This past year,
Baltimore’s spending board voted to cover a Christian pregnancy center’s legal
fees when a federal court ruled that a city law violated the Free Exercise
Clause of the First Amendment. The Greater Baltimore Center for Pregnancy
Concerns sued the city of Baltimore nearly a decade ago when a law was passed
in 2009 requiring pregnancy clinics to disclose if they will not provide
abortions. This law was intended to protect women from deceptive advertising.
The Center for Pregnancy Concerns argued that this law violated their freedom
of speech, and the federal appeals court ruled in favor of the pregnancy center
in January of 2018.
This case
resurfaced in June 2018 when the Supreme Court did not enforce a California
State law (Reproductive FACT Act) requiring faith-based crisis pregnancy
centers to make patients aware of state-offered subsidized medical care, which
includes abortions. Centers were also required to disclose whether or not they
had a medical professional on staff. This law was passed in California three
years prior due to the state’s concern for “deceptive advertising and [using]
counseling practices to confuse or intimidate women.”
Over two-hundred
of these faith-based pregnancy centers exist in the state of California.
Originally, the 9th Circuit Court and a federal judge refused to
suspend the disclosure law, but this decision was overruled and reversed by the
Supreme Court. Justice Kennedy believes these faith-based institutions were
“targeted because of their beliefs.” Justice Breyer disagreed; he stated that
if medical professionals are required by law to tell women seeking abortions
about adoption services, then these pregnancy centers should be forced to make
patients aware that they may be eligible for funding if they choose to pursue
an abortion.
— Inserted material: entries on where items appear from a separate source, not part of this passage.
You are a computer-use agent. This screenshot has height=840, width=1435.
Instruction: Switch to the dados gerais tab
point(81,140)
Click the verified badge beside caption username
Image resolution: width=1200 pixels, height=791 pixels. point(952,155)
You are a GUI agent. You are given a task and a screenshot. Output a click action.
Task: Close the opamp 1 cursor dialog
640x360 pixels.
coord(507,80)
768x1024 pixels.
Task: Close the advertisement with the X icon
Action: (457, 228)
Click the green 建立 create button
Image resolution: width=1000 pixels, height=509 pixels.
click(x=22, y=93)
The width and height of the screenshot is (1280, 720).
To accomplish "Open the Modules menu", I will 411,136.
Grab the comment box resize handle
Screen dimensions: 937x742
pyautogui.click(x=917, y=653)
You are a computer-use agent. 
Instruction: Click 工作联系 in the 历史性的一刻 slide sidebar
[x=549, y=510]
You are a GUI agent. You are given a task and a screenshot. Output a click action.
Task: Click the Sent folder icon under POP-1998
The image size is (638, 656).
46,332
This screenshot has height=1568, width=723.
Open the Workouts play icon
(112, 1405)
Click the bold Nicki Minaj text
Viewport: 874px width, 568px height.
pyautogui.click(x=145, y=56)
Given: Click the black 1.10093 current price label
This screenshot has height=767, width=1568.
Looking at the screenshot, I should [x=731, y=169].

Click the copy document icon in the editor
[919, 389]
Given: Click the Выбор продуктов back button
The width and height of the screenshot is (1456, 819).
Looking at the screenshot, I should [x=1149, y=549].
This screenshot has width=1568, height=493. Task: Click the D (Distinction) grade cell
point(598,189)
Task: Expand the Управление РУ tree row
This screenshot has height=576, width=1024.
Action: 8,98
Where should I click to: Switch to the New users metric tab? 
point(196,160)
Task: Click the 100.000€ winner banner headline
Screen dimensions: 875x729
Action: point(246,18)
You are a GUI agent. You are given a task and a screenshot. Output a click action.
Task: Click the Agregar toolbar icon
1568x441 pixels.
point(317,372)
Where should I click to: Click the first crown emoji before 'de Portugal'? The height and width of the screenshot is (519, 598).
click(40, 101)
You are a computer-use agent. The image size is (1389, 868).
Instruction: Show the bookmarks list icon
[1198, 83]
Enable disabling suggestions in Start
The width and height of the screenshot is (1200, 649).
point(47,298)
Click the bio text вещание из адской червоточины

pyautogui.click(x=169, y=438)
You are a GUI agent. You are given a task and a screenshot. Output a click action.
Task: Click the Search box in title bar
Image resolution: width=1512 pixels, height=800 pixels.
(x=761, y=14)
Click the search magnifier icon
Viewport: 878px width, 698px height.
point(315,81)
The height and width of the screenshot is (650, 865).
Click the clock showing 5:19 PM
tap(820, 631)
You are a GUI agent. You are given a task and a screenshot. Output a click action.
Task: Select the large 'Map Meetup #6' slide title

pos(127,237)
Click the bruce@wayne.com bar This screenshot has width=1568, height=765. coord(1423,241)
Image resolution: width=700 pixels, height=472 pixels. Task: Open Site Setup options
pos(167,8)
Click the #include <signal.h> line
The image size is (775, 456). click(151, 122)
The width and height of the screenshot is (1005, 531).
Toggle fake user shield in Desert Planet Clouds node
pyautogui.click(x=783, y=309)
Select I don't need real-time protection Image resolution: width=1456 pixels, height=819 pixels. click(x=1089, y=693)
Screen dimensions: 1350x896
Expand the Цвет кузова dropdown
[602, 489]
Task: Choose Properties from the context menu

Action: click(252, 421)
Lawyers for Alliance Defending Freedom in Arizona appealed to the
Supreme Court as well, stating that the disclosure law violated Free Speech and
Free Exercise.
In a 5-4 vote,
the Supreme Court ultimately decided that “the disclosure act likely amounts to
compelled speech that violates the 1st Amendment”. In this case,
Freedom of Speech and Freedom of Exercise are entangled. Staff working in these
faith-based pregnancy centers are not making patients aware of government
funding because it is against what the institution represents.
I am conflicted
with this case: Women seeking professional medical advice need to be presented
with their options.
A medical
professional making them aware of their options is not coercing women into
having abortions. I agree that patients need to be aware of their options, and
that there is a difference between a medical professional disclosing a
patient’s options to them, and forcing a medical professional to endorse a
belief that does not align with their religion. It is true that women entering
these clinics seeking guidance know that they are entering a faith-based
environment and could instead go to a secular clinic. If a staff member is
asked about abortion eligibility, it is their responsibility to make the
patient aware of aid they may be eligible for. However, it would be
unconstitutional to ask that staff member to speak on the subject any further.
The following question
must be asked: Does silence (of a staff member at one of these clinics
regarding abortion) in this particular instance promote religion? I argue that
it neither advances nor inhibits religion. This case particularly reminds me of
Engel v. Vitale in which the NY State
Board of Regents endorsed the Regents Prayer in schools; children could be
exempt from saying the prayer, although a formal process was required. The case
in question is similar to Engel v. Vitale
in that both are concerned with Free Speech as well as Free Exercise.
However, the cases differ drastically; it is ultimately a healthcare provider’s
duty to provide information to their patients, even if they are not considered
“medical care professionals”. If inquired about, it should be mandatory that
they divulge a course of options, without being forced to expound upon the
process of acquiring the services. In this way, the statute would not be
favoring religion, nonreligion, or irreligion.
Personally, I think that all health clinics should be required to inform patients of the services provided, regardless of whether the clinics or patients are religious. I think that informed consent and presentation of options is an essential part of all medical decisions, whether they are reproductive or other. In terms of the question posed in the post: "Does silence (of a staff member at one of these clinics regarding abortion) in this particular instance promote religion"? I agree with Carolyn, it neither advances or inhibits religion. However, I would argue that if a staff member at one of these clinics remains silent when asked questions regarding abortion or other reproductive services, then that wouldn't necessarily promote or inhibit religion, but it would be irresponsible and could threaten the health of the patient. I think that if faith-based healthcare providers are uncomfortable providing information regarding abortion and/or other reproductive services, they should refer the patient to a different clinic so they can get the information they want/need.